The problem: Using the entries below, output exactly the line containing "Given: Select the" and all lines that follow it to the end.

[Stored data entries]
======

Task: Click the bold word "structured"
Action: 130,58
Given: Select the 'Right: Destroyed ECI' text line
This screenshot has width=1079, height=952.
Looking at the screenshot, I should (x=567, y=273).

======

Result:
Given: Select the 'Right: Destroyed ECI' text line
This screenshot has width=1079, height=952.
Looking at the screenshot, I should (x=567, y=273).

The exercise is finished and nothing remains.